▶ [WORK TASK] Give the data again exactly, without images.

[Start of Attachment]

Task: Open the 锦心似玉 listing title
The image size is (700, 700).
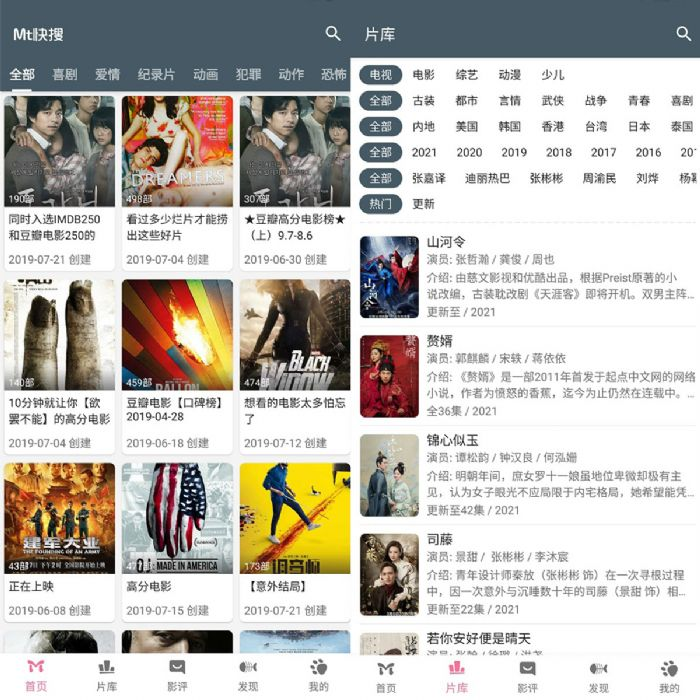Action: (453, 440)
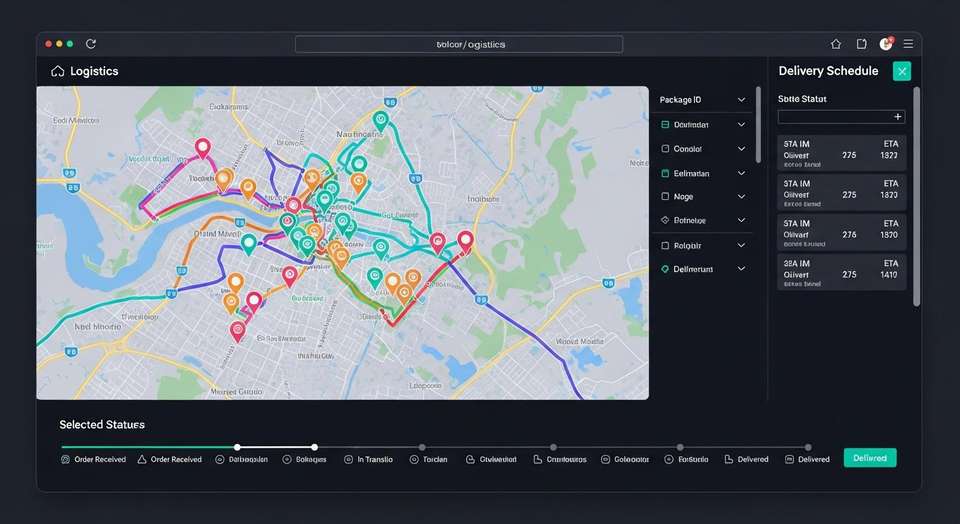Click the Logistics home icon

(58, 71)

[End of Attachment]

▶ [EXERCISE ANSWER]
Task: Open the 锦心似玉 listing title
The image size is (700, 700).
Action: (453, 440)
Click the Logistics home icon

(58, 71)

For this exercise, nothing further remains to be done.